Monday, January 28, 2019

Storm Onus Whaley (1882-1933)

From the Gentry Journal Advance, November 3, 1927.

  We continue our stay in Arkansas to highlight the life of another oddly named state legislator, Storm Onus Whaley of Benton County. A leading banker and Mason in that state, Whaley was a former president of the Arkansas Bankers Association and in the mid-1920s was selected as Grand Master of Masons of Arkansas. Whaley entered politics with his service as a delegate to the 1924 Democratic National Convention and in 1930 was elected to the Arkansas State Senate, serving in that body until his death in a car accident in June 1933. A native of Missouri, Storm Onus Whaley was born in the town of Mount Vernon on May 31, 1882, the son of John L. Whaley and the former Mary Virginia Crawford.
  Little information exists on Whaley's early life in the state of his birth or his education, and in 1910 married in that state to Mabel Etta Prater (1886-1980). The couple later had one son, Storm Hammond Whaley (1916-2011), who would go on to prominence of his own, being the acting director of the University of Arkansas from 1959-60 and from 1970-92 served as the communications director for the National Institutes of Health. 
  Shortly after his marriage Whaley and his wife removed to Sulphur Springs, Arkansas, where he first entered into banking. Accepting the post of bank teller at the Bank of Sulphur Springs, Whaley later became the bank's cashier, holding that post until at least 1927. During his time as the cashier at Sulphur Springs, Whaley and his bank were robbed four times in five years, and in 1926 he authored "The Thrills and Chills of a Much Robbed Banker" for the American Banker's Journal, detailing his experiences of being held at gunpoint and described advice for how to best conduct oneself in the event of a robbery. 
   In 1924 Whaley entered Arkansas politics for the first time when he was selected as part of the Arkansas delegation to the 1924 Democratic National Convention in New York City that nominated former U.S. Solicitor General John W. Davis for the presidency. An active Mason for years prior to his service as a delegate, Whaley was elected as Most Worshipful Grand Master of the Free and Accepted Masons of Arkansas in 1925 for a one-year term.
  Active in other areas of public service in his state, Storm O. Whaley was for six years (1927-1933) treasurer of the Ozark Playgrounds Association, an organization established in 1919 to promote tourism throughout Northwestern Arkansas and parts of Missouri and Oklahoma. In this post, Whaley was responsible for originating the Ozark Smile Girl contest and the Flaming Fall Revue, and during this time earned a reputation as a leading orator in his state, "with heavy demands made on his time by calls from many places." In November 1927 Whaley was invited to broadcast from the University of Arkansas' radio station KUOA, and his address, titled The Ozarks and Opportunity, touched on business, agriculture, and tourism opportunities for the area. In the address, Whaley related that:
"The steady growth, evidenced during the last few years, is largely a direct result of the effort made by the Ozark Playgrounds Association to sell not only the visitor the wealth and beauty of this region, but in making the resident cognizent of Ozark possibilities."
From the Gentry Journal Advance, November 3, 1927.

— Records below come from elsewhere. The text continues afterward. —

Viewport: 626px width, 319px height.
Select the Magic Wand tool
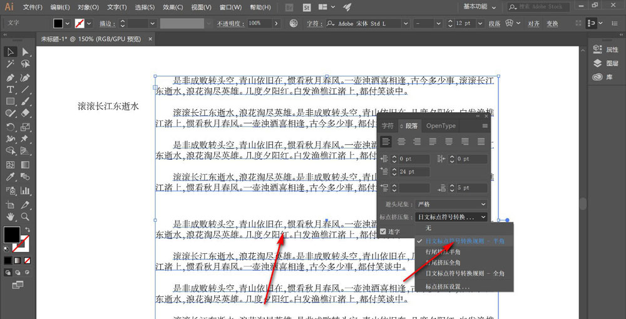(x=11, y=65)
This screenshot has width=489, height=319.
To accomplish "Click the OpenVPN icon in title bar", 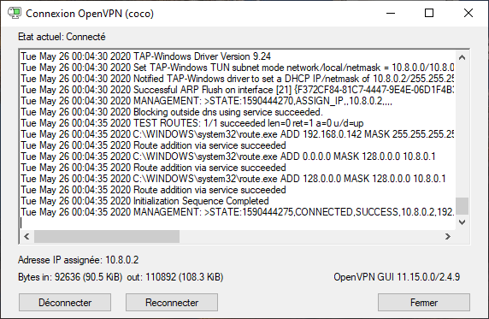I will tap(15, 13).
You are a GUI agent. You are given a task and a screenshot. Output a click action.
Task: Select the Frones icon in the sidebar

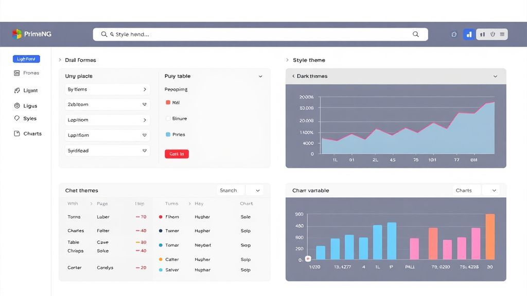17,72
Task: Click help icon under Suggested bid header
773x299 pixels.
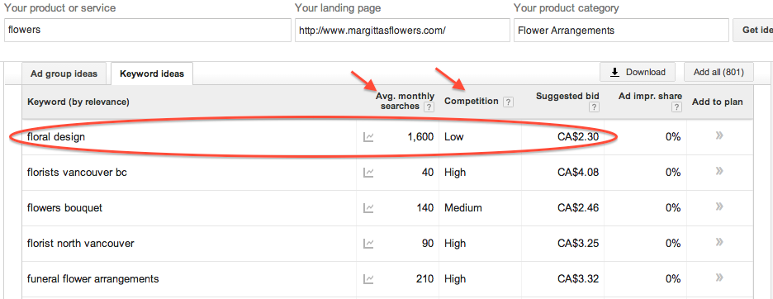Action: pos(595,107)
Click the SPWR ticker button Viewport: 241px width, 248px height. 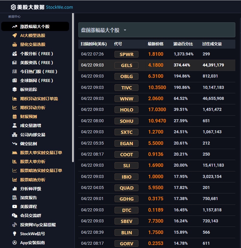tap(126, 54)
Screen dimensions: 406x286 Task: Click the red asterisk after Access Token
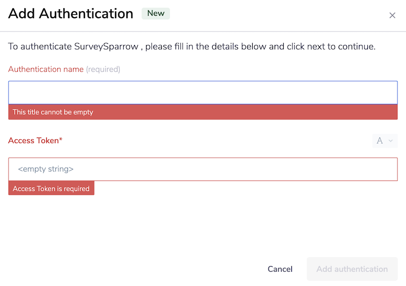click(x=61, y=140)
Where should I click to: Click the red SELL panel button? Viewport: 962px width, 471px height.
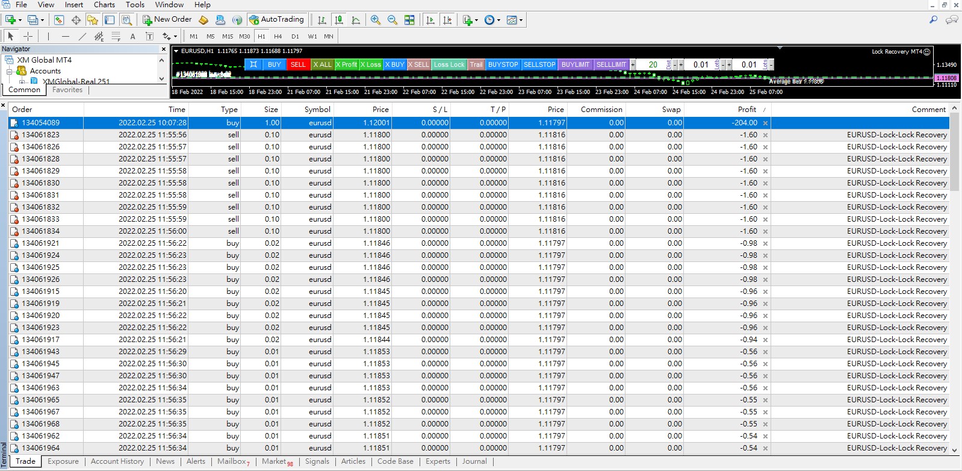pyautogui.click(x=298, y=64)
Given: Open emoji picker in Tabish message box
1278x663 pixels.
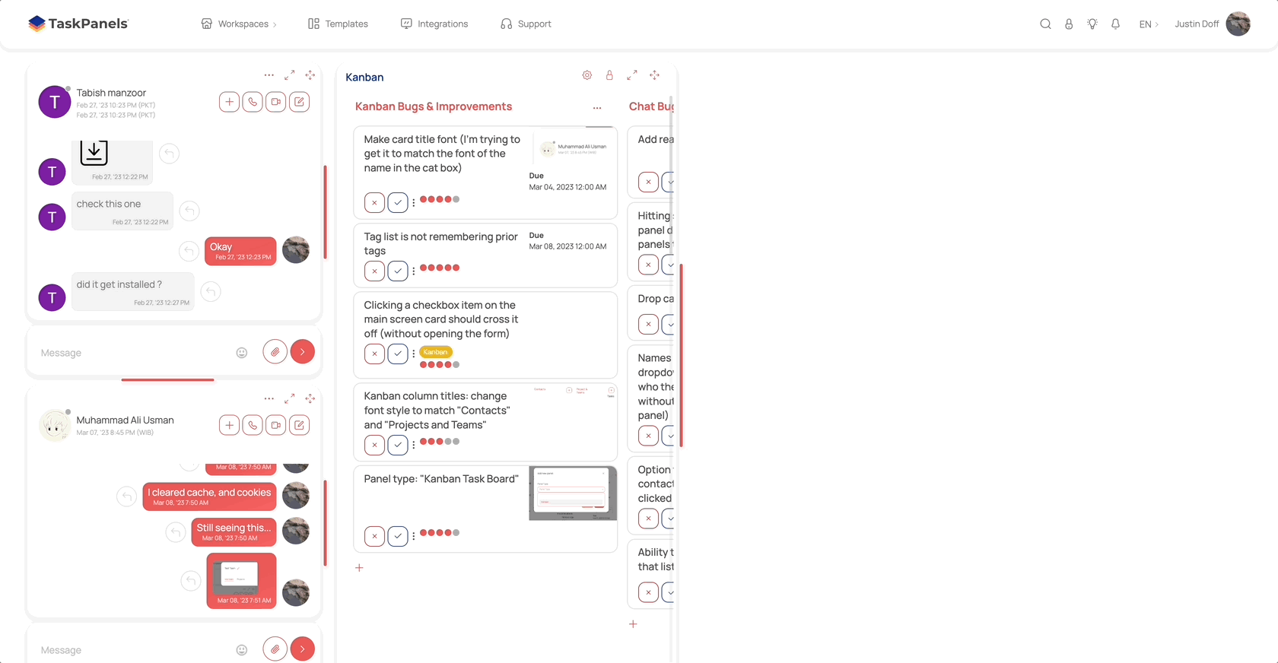Looking at the screenshot, I should [x=242, y=353].
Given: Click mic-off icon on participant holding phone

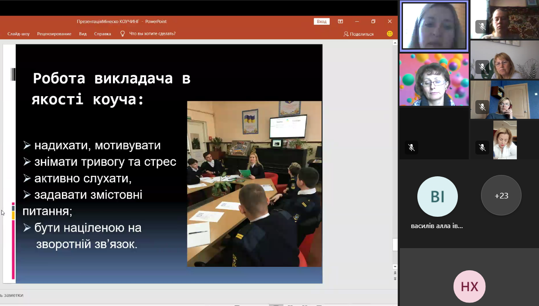Looking at the screenshot, I should coord(482,107).
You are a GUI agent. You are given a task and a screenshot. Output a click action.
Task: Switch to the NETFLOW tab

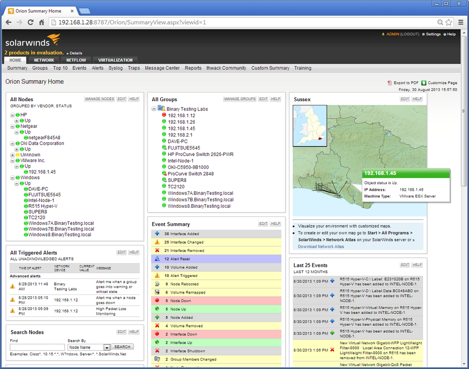(x=76, y=60)
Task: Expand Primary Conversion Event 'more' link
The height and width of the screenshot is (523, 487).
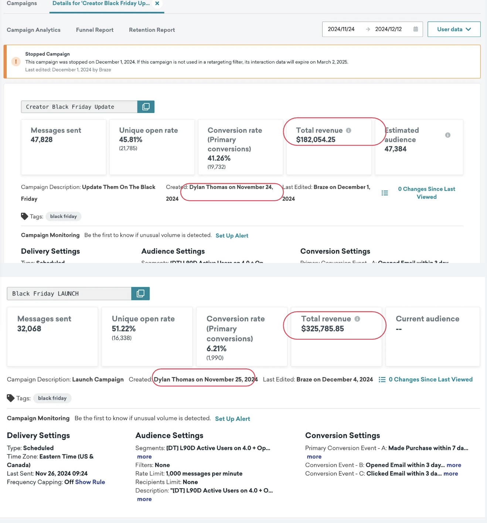Action: click(x=314, y=457)
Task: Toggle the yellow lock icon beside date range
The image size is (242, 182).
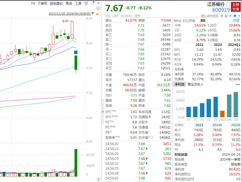Action: click(x=97, y=14)
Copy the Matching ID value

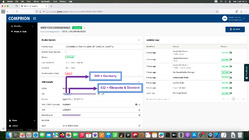tap(140, 115)
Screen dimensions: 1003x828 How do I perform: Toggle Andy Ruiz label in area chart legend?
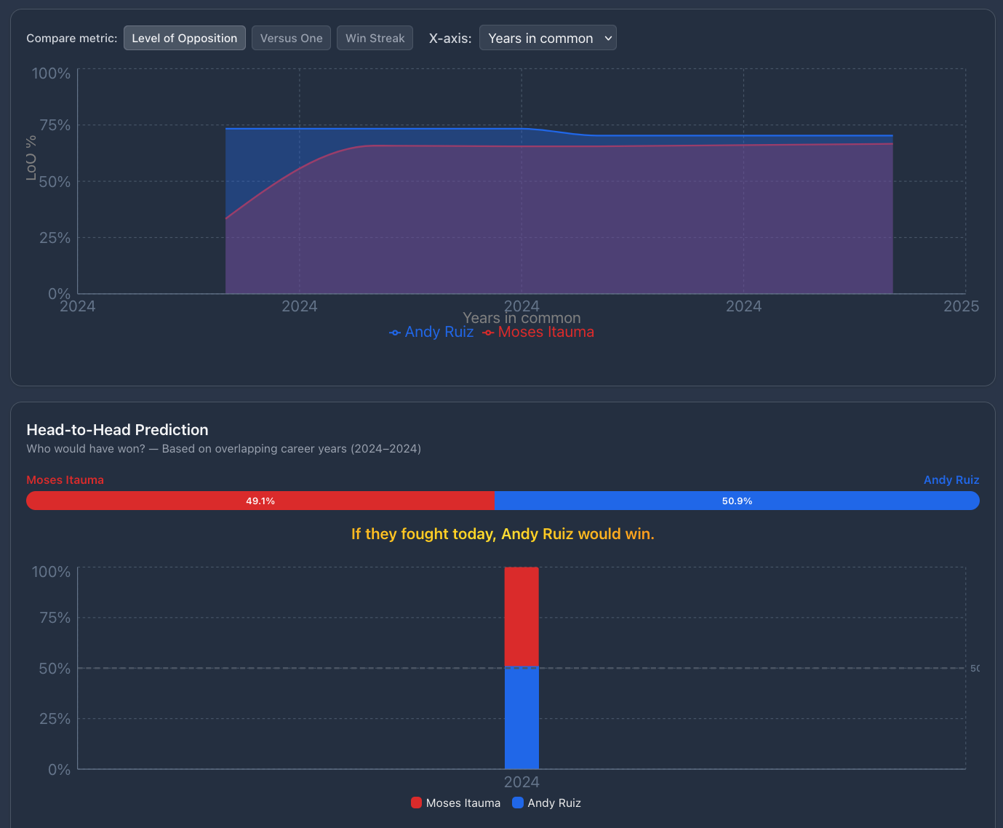439,333
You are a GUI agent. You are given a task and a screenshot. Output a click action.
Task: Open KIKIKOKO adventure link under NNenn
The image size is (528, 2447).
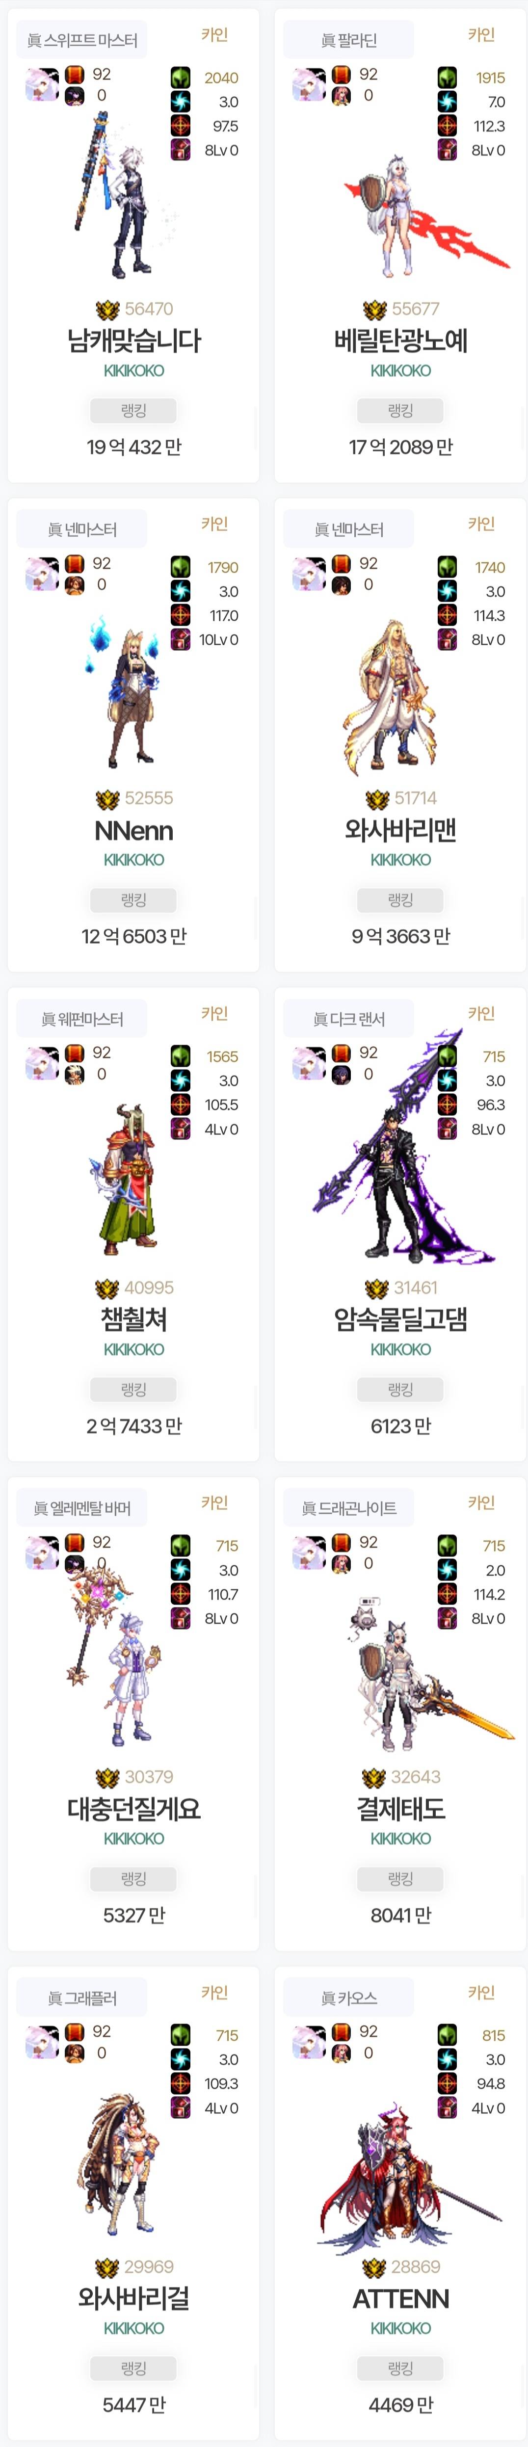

     A founding organizer of the Bank of Bentonville in the early 1930s, Storm Whaley would serve as that bank's cashier until his death and in February 1930 announced that he'd be seeking a seat in the Arkansas Senate. He would win the election that November and at the start of the 1931-35 session was named to the following committees: Claims, Confederate Pensions, Finance, Public Service Corporations, Mines and Mining, Revenue and Taxation, Roads and Highways. He would also hold the chairmanship of the Banking, Building, and Loan Committee. 
   Elected for a four-year term that was to conclude in 1935, Storm O. Whaley died in office on June 16, 1933, having succumbed to injuries he received in a car accident the day prior. On the day of the accident, Whaley and several other men had traveled to Mena, Arkansas to attend a Highway 71 convention. On the return trip the driver of the vehicle, D.W. Peel Jr., swerved to avoid a truck parked partially on the roadway, and in the course of doing so caused the vehicle to go off the pavement and over a steep embankment. The force of the accident caused Whaley and others to be thrown "through the top of the car", with Whaley himself sustaining shock, a broken leg, and hip. He died at an Arkansas hospital on June 16, 1933, aged 51. Memorialized as a leading banker and public figure in newspapers of the time, Whaley's funeral was attended by many noted political figures including Lieutenant Governor Lee Cazort and state bank commissioner Marion Wasson. Following funeral services, Whaley was interred at the Hillcrest Cemetery in Gravette

From the Gentry Journal Advance, June 22, 1933.